* Written exercise
Put the material below into a Markdown table with two columns, Row and Line. Give every nonblank line its own row, numbered in order, and skip the blank lines.

* Material provided
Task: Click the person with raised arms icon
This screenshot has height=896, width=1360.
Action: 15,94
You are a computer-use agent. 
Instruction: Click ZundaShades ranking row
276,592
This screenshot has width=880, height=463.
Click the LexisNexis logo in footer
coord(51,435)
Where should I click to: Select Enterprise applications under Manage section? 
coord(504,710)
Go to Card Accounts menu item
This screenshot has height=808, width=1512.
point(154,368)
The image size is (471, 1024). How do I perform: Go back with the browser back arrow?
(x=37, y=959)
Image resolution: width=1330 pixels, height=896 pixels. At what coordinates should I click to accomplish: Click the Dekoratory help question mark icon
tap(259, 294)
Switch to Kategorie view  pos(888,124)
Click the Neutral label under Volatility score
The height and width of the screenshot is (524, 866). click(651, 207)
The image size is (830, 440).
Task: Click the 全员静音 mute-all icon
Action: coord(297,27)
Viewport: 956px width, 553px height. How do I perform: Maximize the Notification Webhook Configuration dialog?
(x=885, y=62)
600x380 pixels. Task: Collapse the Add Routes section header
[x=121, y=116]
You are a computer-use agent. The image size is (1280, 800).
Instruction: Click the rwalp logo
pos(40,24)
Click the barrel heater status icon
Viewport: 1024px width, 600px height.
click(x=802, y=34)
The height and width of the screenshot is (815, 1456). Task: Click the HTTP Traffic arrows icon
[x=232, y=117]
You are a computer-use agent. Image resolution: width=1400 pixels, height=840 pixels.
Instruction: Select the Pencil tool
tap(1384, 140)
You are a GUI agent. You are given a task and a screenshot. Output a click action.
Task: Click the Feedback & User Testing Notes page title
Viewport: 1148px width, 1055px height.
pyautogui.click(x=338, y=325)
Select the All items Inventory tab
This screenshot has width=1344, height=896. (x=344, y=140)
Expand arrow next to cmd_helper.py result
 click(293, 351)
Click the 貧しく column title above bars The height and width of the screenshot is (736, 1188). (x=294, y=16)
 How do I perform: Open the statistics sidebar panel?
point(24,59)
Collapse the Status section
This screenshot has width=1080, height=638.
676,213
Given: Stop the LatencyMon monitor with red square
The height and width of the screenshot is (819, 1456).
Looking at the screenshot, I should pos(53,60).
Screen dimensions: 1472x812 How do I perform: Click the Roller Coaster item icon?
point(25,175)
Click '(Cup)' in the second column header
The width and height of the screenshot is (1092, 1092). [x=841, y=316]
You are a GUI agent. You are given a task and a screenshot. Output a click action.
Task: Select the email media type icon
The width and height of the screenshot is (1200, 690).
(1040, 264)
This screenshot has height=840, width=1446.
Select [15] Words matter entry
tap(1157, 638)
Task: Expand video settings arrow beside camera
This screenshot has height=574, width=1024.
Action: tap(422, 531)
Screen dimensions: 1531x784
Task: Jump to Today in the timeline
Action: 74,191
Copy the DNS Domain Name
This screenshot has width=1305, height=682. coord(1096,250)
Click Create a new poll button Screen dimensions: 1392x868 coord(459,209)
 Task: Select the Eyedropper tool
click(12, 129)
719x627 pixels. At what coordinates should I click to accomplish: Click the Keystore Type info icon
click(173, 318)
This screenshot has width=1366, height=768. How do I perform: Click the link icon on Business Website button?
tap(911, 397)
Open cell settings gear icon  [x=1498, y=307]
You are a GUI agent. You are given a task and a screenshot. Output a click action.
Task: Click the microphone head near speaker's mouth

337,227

* Answer in full
| Row | Line |
|---|---|
| 1 | Task: Click the person with raised arms icon |
| 2 | This screenshot has height=896, width=1360. |
| 3 | Action: 15,94 |
| 4 | You are a computer-use agent.  |
| 5 | Instruction: Click ZundaShades ranking row |
| 6 | 276,592 |
| 7 | This screenshot has width=880, height=463. |
| 8 | Click the LexisNexis logo in footer |
| 9 | coord(51,435) |
| 10 | Where should I click to: Select Enterprise applications under Manage section?  |
| 11 | coord(504,710) |
| 12 | Go to Card Accounts menu item |
| 13 | This screenshot has height=808, width=1512. |
| 14 | point(154,368) |
| 15 | The image size is (471, 1024). How do I perform: Go back with the browser back arrow? |
| 16 | (x=37, y=959) |
| 17 | Image resolution: width=1330 pixels, height=896 pixels. At what coordinates should I click to accomplish: Click the Dekoratory help question mark icon |
| 18 | tap(259, 294) |
| 19 | Switch to Kategorie view  pos(888,124) |
| 20 | Click the Neutral label under Volatility score |
| 21 | The height and width of the screenshot is (524, 866). click(651, 207) |
| 22 | The image size is (830, 440). |
| 23 | Task: Click the 全员静音 mute-all icon |
| 24 | Action: coord(297,27) |
| 25 | Viewport: 956px width, 553px height. How do I perform: Maximize the Notification Webhook Configuration dialog? |
| 26 | (x=885, y=62) |
| 27 | 600x380 pixels. Task: Collapse the Add Routes section header |
| 28 | [x=121, y=116] |
| 29 | You are a computer-use agent. The image size is (1280, 800). |
| 30 | Instruction: Click the rwalp logo |
| 31 | pos(40,24) |
| 32 | Click the barrel heater status icon |
| 33 | Viewport: 1024px width, 600px height. |
| 34 | click(x=802, y=34) |
| 35 | The height and width of the screenshot is (815, 1456). Task: Click the HTTP Traffic arrows icon |
| 36 | [x=232, y=117] |
| 37 | You are a computer-use agent. Image resolution: width=1400 pixels, height=840 pixels. |
| 38 | Instruction: Select the Pencil tool |
| 39 | tap(1384, 140) |
| 40 | You are a GUI agent. You are given a task and a screenshot. Output a click action. |
| 41 | Task: Click the Feedback & User Testing Notes page title |
| 42 | Viewport: 1148px width, 1055px height. |
| 43 | pyautogui.click(x=338, y=325) |
| 44 | Select the All items Inventory tab |
| 45 | This screenshot has width=1344, height=896. (x=344, y=140) |
| 46 | Expand arrow next to cmd_helper.py result |
| 47 |  click(293, 351) |
| 48 | Click the 貧しく column title above bars The height and width of the screenshot is (736, 1188). (x=294, y=16) |
| 49 |  How do I perform: Open the statistics sidebar panel? |
| 50 | point(24,59) |
| 51 | Collapse the Status section |
| 52 | This screenshot has width=1080, height=638. |
| 53 | 676,213 |
| 54 | Given: Stop the LatencyMon monitor with red square |
| 55 | The height and width of the screenshot is (819, 1456). |
| 56 | Looking at the screenshot, I should pos(53,60). |
| 57 | Screen dimensions: 1472x812 How do I perform: Click the Roller Coaster item icon? |
| 58 | point(25,175) |
| 59 | Click '(Cup)' in the second column header |
| 60 | The width and height of the screenshot is (1092, 1092). [x=841, y=316] |
| 61 | You are a GUI agent. You are given a task and a screenshot. Output a click action. |
| 62 | Task: Select the email media type icon |
| 63 | The width and height of the screenshot is (1200, 690). |
| 64 | (1040, 264) |
| 65 | This screenshot has height=840, width=1446. |
| 66 | Select [15] Words matter entry |
| 67 | tap(1157, 638) |
| 68 | Task: Expand video settings arrow beside camera |
| 69 | This screenshot has height=574, width=1024. |
| 70 | Action: tap(422, 531) |
| 71 | Screen dimensions: 1531x784 |
| 72 | Task: Jump to Today in the timeline |
| 73 | Action: 74,191 |
| 74 | Copy the DNS Domain Name |
| 75 | This screenshot has width=1305, height=682. coord(1096,250) |
| 76 | Click Create a new poll button Screen dimensions: 1392x868 coord(459,209) |
| 77 |  Task: Select the Eyedropper tool |
| 78 | click(12, 129) |
| 79 | 719x627 pixels. At what coordinates should I click to accomplish: Click the Keystore Type info icon |
| 80 | click(173, 318) |
| 81 | This screenshot has width=1366, height=768. How do I perform: Click the link icon on Business Website button? |
| 82 | tap(911, 397) |
| 83 | Open cell settings gear icon  [x=1498, y=307] |
| 84 | You are a GUI agent. You are given a task and a screenshot. Output a click action. |
| 85 | Task: Click the microphone head near speaker's mouth |
| 86 | 337,227 |